Kathryn Lasky is the author of the new novel A Slant of Light, the third in her mystery series featuring artist Georgia O'Keeffe. She also has written more than 100 books for children and young adults. She lives in Cambridge, Massachusetts.
Q: Why did you decide to write a mystery series featuring Georgia O’Keeffe as the sleuth?
A: It’s an odd story and an ironic one. I’d never particularly liked Georgia O’Keeffe’s paintings. I took a lot of art history, and when I graduated from college, my mom took me to New York as a graduation gift, and got tickets to a Georgia O’Keeffe exhibit at the Met. I said, thanks, but I never liked her. My mom was horrified—she wanted a rebate on my college education! I went to the exhibit, and fell in love with the paintings.
About 15 years ago, I wrote Georgia Rises, a picture book for kids, which was a day in her life—she got up, went to the rooftop, drove into the desert, came back, had dinner, went to bed. Several years later, I thought it would be interesting to write a mystery with her as a character. I was disenchanted with children’s books—you have to be what you’re writing about. And her life is so interesting!
Q: What inspired the plot of A Slant of Light?
A: It’s the curse of the indigenous kids’ schools, a haunting thing in our history that had gone on for 100 years. It started in the 1870s and finally in the 1970s they were investigated. There was a podcast about them, and I thought, this was really horrendous. It would make a good thread in the mystery.
Q: How did you research the book, and what did you learn that especially surprised you?
A: The research never ends. I set the books in the 1930s, which has always been very interesting to me. It’s when my mom and dad were coming of age. I look at the 1930s as an undiscovered period of growth and power of women. Everything changed somehow in the ‘50s, when they were buying avocado-colored refrigerators.

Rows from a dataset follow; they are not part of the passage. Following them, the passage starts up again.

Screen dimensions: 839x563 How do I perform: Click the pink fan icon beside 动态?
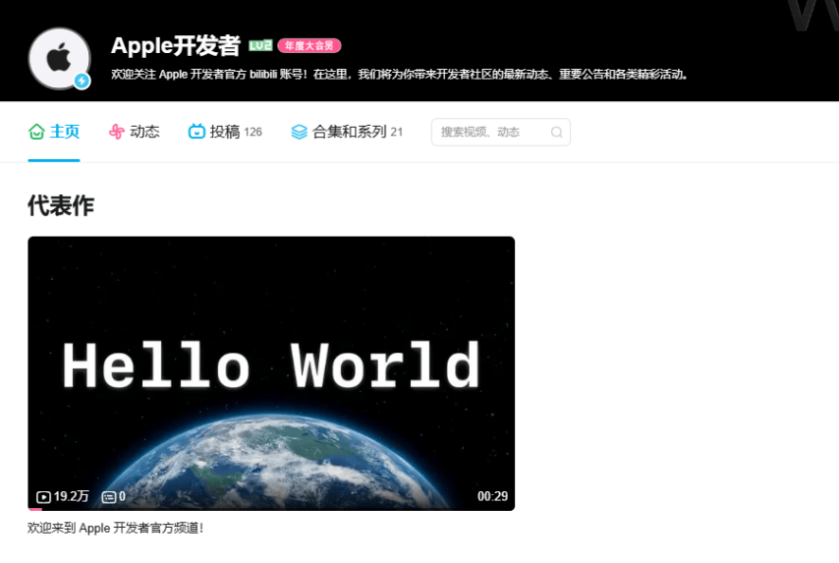tap(117, 132)
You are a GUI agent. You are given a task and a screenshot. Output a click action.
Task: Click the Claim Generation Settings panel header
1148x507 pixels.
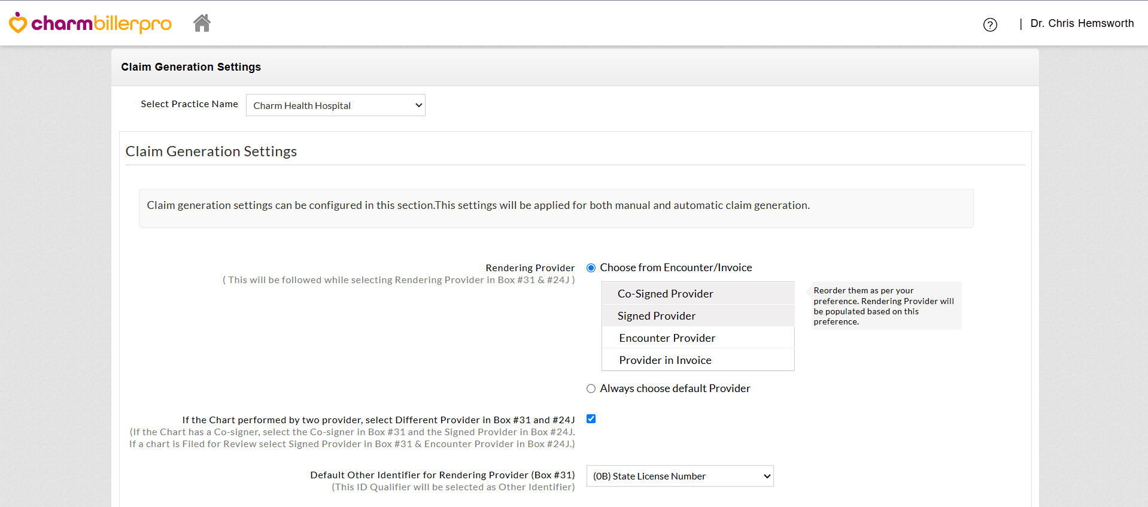click(x=191, y=67)
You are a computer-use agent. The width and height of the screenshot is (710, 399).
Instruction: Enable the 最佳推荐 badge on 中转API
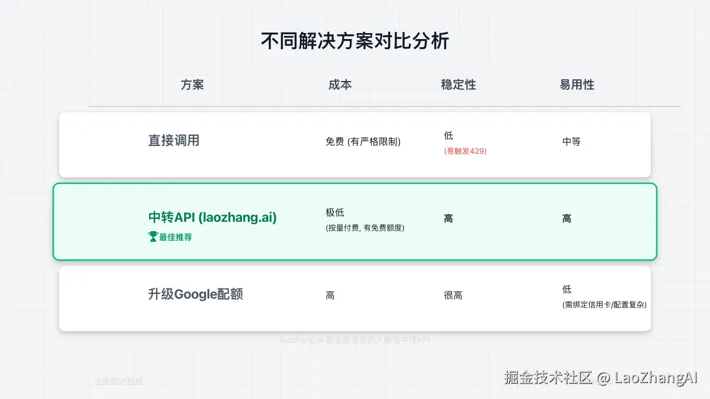[170, 236]
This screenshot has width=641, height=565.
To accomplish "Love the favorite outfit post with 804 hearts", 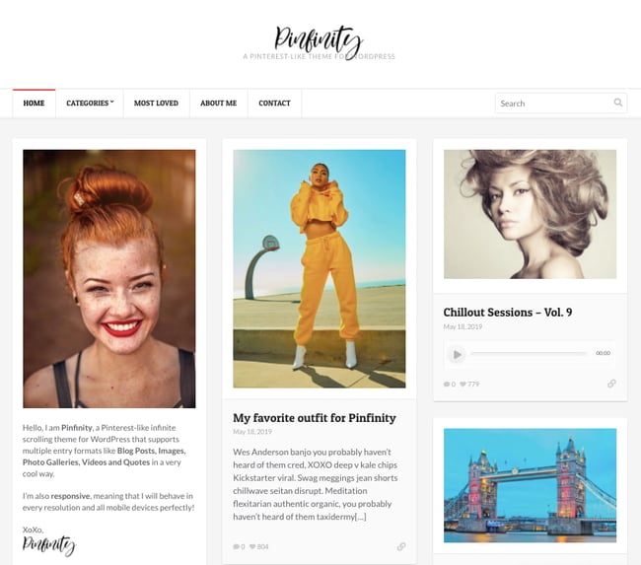I will pyautogui.click(x=258, y=546).
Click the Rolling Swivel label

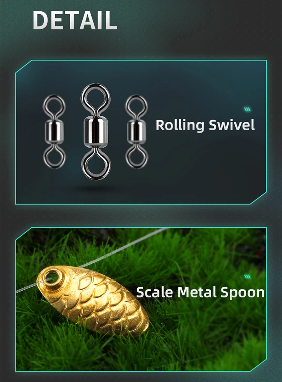pyautogui.click(x=205, y=125)
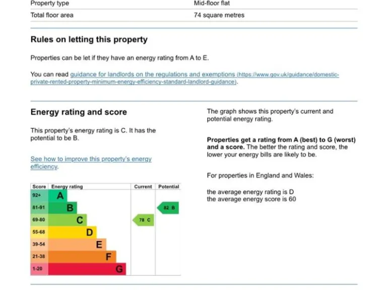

My mom’s family lost all their money and had to move out of their beautiful house. She became a social worker in Indiana—she picked up children who had been abandoned by their families and took them to orphanages. My mother paid for my aunt’s tuition at Wellesley—how my mom afforded that, I don’t know. They were so adventurous.
I was raised in the ‘50s. My mom was great, she was one of the first women on the board of Planned Parenthood. But there wasn’t the zing of the ‘30s.
For the research, I looked at America Firsters starting in the first book. I had just about finished the book and found out there really was a network of Americans with sympathies toward Hitler, which led to the largest arrest of spies in this country. Despite all my research, I hadn’t come across that. I planted a lot in the first book. My mother-in-law went to Smith and had nothing good to say about Anne Lindbergh.
Q: What do you see as the right balance between the historical O’Keeffe and your own version of her?
A: She was coming into her own in the ‘30s. She didn’t have the mystique around her that she does now. People are trying to read sexual stuff into her paintings—it is there, you can’t deny it, but she did in her interviews. I knew her marriage to [Alfred] Stieglitz was not exactly ideal and he cheated on her all the time. How would she react? She accommodated these facts in some way.
My next question was, in a book, would I want to show her so accommodating, or maybe she’d have a fling of her own—which I think she did. I tried to make it more positive, trying to balance the two men in her life.
Q: Will you continue the series?
A: I hope so. I’m a little lost with what to do with children’s books these days. I’d like to continue—she had a long life, and there’s plenty to write about. She’s such an engaging person to write about.